[TASK BRIEF] Find every line with the string "image" in the material below and copy it.

▼

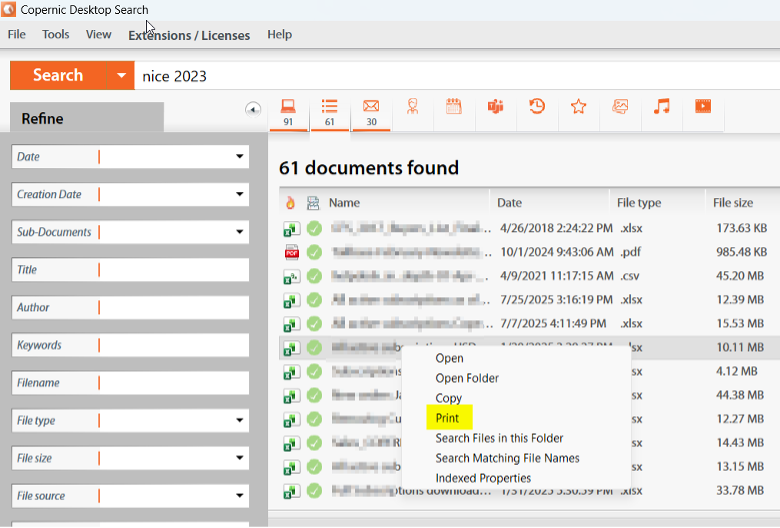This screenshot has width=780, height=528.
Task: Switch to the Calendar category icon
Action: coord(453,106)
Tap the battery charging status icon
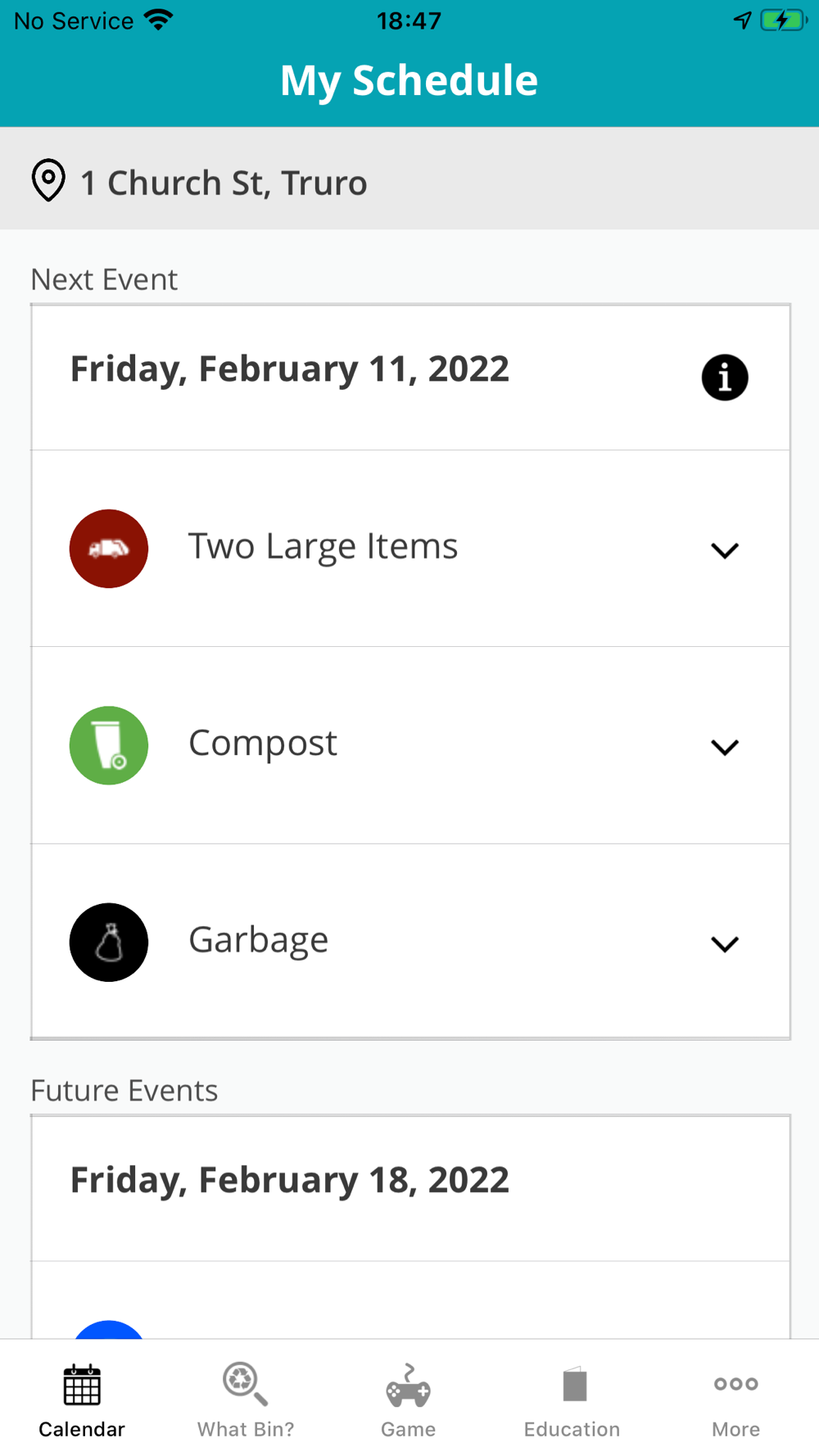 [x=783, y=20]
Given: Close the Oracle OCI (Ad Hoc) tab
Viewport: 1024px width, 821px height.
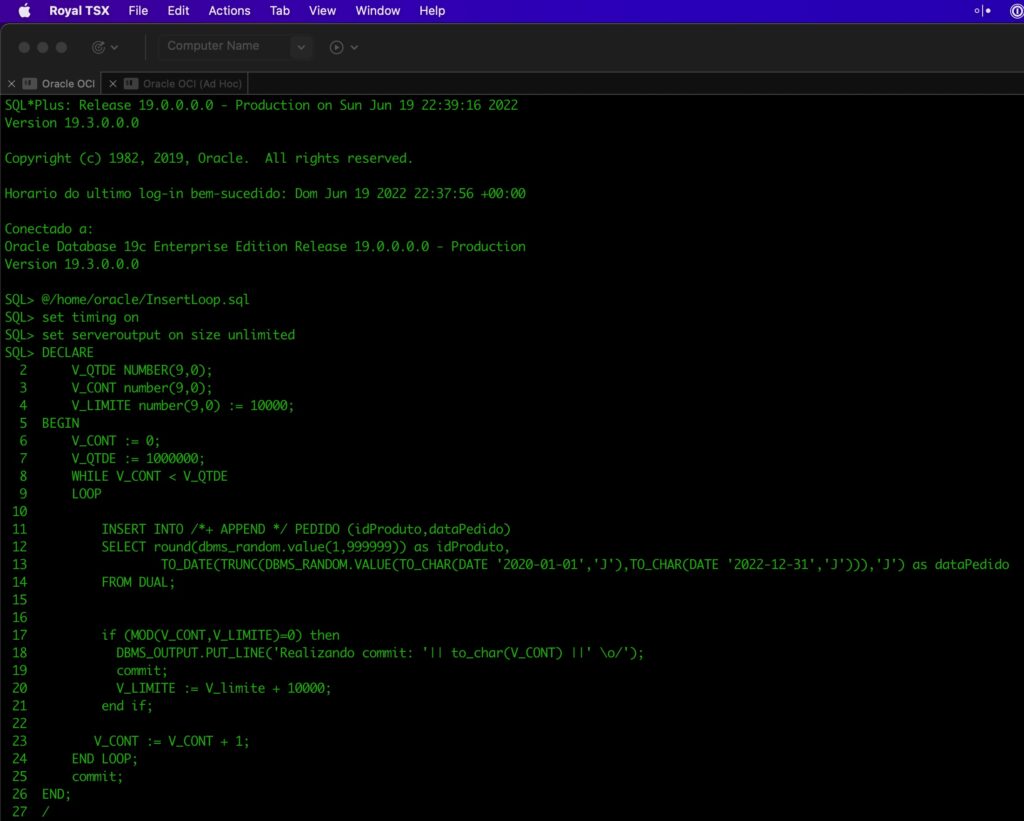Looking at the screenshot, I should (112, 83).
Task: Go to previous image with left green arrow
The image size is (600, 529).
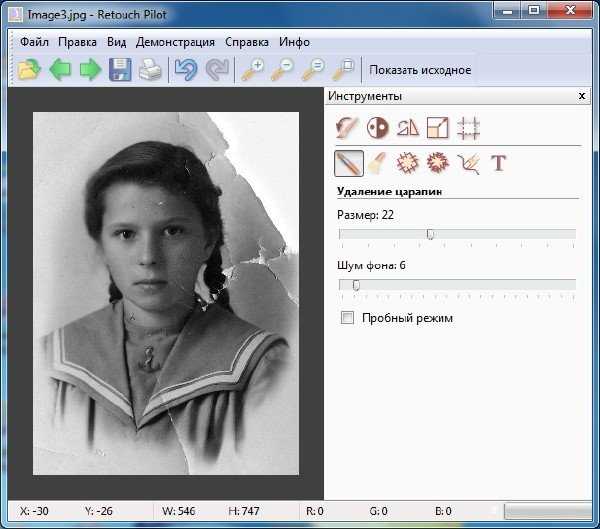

▲

[SOLUTION]
Task: Go to previous image with left green arrow
The image size is (600, 529).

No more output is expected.